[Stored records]
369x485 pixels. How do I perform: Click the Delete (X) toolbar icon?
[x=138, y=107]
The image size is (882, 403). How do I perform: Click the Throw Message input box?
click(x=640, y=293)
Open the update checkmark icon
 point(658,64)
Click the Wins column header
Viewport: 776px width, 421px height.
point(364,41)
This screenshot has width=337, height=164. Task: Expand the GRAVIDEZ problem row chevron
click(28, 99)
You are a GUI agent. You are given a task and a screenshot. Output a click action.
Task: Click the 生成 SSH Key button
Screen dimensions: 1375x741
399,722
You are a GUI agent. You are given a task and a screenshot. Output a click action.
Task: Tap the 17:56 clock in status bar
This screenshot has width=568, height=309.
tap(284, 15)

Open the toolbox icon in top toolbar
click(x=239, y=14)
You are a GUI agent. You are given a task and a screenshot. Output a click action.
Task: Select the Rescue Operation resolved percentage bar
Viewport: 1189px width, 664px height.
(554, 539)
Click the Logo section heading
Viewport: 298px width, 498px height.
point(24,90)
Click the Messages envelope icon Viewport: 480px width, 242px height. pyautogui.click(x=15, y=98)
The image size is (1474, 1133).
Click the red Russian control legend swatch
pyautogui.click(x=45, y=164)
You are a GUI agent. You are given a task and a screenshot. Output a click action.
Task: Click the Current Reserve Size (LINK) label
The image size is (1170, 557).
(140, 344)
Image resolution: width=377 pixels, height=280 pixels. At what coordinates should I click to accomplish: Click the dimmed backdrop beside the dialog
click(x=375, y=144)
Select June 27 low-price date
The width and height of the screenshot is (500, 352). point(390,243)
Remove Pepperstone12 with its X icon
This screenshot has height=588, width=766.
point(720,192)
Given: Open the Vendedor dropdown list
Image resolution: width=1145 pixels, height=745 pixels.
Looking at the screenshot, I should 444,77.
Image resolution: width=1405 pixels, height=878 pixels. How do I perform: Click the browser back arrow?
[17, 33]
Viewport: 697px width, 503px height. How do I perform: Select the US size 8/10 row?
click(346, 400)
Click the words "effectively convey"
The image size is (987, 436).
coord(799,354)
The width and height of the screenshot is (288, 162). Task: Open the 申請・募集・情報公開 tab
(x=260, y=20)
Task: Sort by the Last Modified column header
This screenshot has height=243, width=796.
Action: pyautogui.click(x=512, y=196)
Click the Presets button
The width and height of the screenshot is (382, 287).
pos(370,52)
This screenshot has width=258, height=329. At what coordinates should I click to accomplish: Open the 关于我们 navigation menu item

■ **WHAT IS NEEDED**: All entries are to be reproduced verbatim, with none omitted.

■ **RESPONSE BELOW**:
369x485 pixels. How do I perform: Click the Delete (X) toolbar icon?
[x=138, y=107]
The image size is (882, 403). How do I perform: Click the Throw Message input box?
click(x=640, y=293)
Open the update checkmark icon
 point(658,64)
Click the Wins column header
Viewport: 776px width, 421px height.
point(364,41)
This screenshot has width=337, height=164. Task: Expand the GRAVIDEZ problem row chevron
click(28, 99)
You are a GUI agent. You are given a task and a screenshot. Output a click action.
Task: Click the 生成 SSH Key button
Screen dimensions: 1375x741
399,722
You are a GUI agent. You are given a task and a screenshot. Output a click action.
Task: Tap the 17:56 clock in status bar
This screenshot has width=568, height=309.
tap(284, 15)

Open the toolbox icon in top toolbar
click(x=239, y=14)
You are a GUI agent. You are given a task and a screenshot. Output a click action.
Task: Select the Rescue Operation resolved percentage bar
Viewport: 1189px width, 664px height.
(554, 539)
Click the Logo section heading
Viewport: 298px width, 498px height.
point(24,90)
Click the Messages envelope icon Viewport: 480px width, 242px height. pyautogui.click(x=15, y=98)
The image size is (1474, 1133).
Click the red Russian control legend swatch
pyautogui.click(x=45, y=164)
You are a GUI agent. You are given a task and a screenshot. Output a click action.
Task: Click the Current Reserve Size (LINK) label
The image size is (1170, 557).
(140, 344)
Image resolution: width=377 pixels, height=280 pixels. At what coordinates should I click to accomplish: Click the dimmed backdrop beside the dialog
click(x=375, y=144)
Select June 27 low-price date
The width and height of the screenshot is (500, 352). point(390,243)
Remove Pepperstone12 with its X icon
This screenshot has height=588, width=766.
point(720,192)
Given: Open the Vendedor dropdown list
Image resolution: width=1145 pixels, height=745 pixels.
Looking at the screenshot, I should 444,77.
Image resolution: width=1405 pixels, height=878 pixels. How do I perform: Click the browser back arrow?
[17, 33]
Viewport: 697px width, 503px height. How do I perform: Select the US size 8/10 row?
click(346, 400)
Click the words "effectively convey"
The image size is (987, 436).
coord(799,354)
The width and height of the screenshot is (288, 162). Task: Open the 申請・募集・情報公開 tab
(x=260, y=20)
Task: Sort by the Last Modified column header
This screenshot has height=243, width=796.
Action: pyautogui.click(x=512, y=196)
Click the Presets button
The width and height of the screenshot is (382, 287).
pos(370,52)
This screenshot has width=258, height=329. At what coordinates should I click to accomplish: Open the 关于我们 navigation menu item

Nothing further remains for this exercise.